Research
Outreach
and Advocacy
To address
the questions posed in the previous section, research is needed
on both the science (social and biophysical) and policy domains.
Many of these studies will provide decision rules that will be of
value to various stakeholders. Such operating decisions might include,
for example, rules for the release of "appropriate" volumes
of water from reservoirs. Similarly, new nitrogen evaluation techniques
may permit farmers to make easy field by field calculations on the
(more nearly) optimum amounts of nitrogen fertilizer to use.
Discussion and communication
of these results to others in the Valley and beyond are also planned.
In the first instance, the knowledge created from this research
will be "co-produced"--the research team includes local
Mexican researchers as well as US participants, and includes farmers
and irrigation district managers as well as scientists and policy
analysts. We are well aware of the need to work with the broader
community of the Yaqui Basin to develop results and to identify
further needs. We propose to accomplish this through small workshops
and by teaming with other groups to organize a Valley-wide conference
on sustainable development.
Workshops that bring
together researchers, farmers, water district personnel, and planning
officials from Cuidad Obregon will occur twice during the three-year
project. We will build on the experience and contacts of Ivan Ortiz-Monasterio
and CIMMYT in organizing these workshops. Both will focus on issues
related to cropping systems, fertilizer management, salinity issues,
variability in yield, water management, and water allocation issues.
In the first workshop, results of preliminary research will be discussed
and hypothetical decision rules and their implications will be explored
with attendees. In the following workshop, to be held near the end
of the three years, the research team will present final results
of research, propose decision rules, and identify issues of concern
for future emphasis. We expect that the one-day workshops will draw
40-50 attendees in addition to the research team.
We will also begin the
process of organizing a cross-Valley conference on sustainable development.
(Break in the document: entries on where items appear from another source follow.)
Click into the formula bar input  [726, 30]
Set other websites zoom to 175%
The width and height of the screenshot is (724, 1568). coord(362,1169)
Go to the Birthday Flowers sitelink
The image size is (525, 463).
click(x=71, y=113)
Although financial support for the conference is not requested in
this proposal, we have been assured by Mexican institutions operating
in the Valley that they would serve as co-hosts. These organizations
include INIFAP, CIMMYT, the Patronato, CIMMYT, CECARENA, CNA, and
ITSON. Because of the serious and long-term nature of Stanford involvement
in the Valley, we foresee no difficulties in helping to organizing
a major conference similar in many respect to the April 2000 Conference
organized by INIFAP on "Restructuring Valley Agriculture."
The foregoing kinds of
activities, while slightly more activist and policy oriented than
much of Stanford's research, are well known to members of our group
and other groups on campus. To push further along the information
advocacy continuum raises interesting challenges-not necessarily
to be avoided simply because they are challenging. Several members
of the Stanford team have had long experience working inside governments
as policy advisers, and talent thus exists within the proposed project
to become more engaged in policy processes.
We propose a modest step
toward advocacy and in making the results of the project more policy
relevant. Relevant policy actors are at three levels of government:
the federal government in Mexico City, the state government in Sonora,
and the regional government in Cd. Obregon. Various project members
have excellent access at all three levels. Our plan is, therefore,
to meet regularly with key policy makers in three areas: water,
agriculture and the environment at each level of government; to
involve local collaborators in those discussion whenever possible;
to be selective in the items taken to policy makers for discussion;
and to be responsive (within reason!) to the questions and interests
of policy makers taken away from those meetings. Our efforts will
be modest and low key, but nonetheless much more development and
policy-oriented than in previous Stanford projects in the Valley.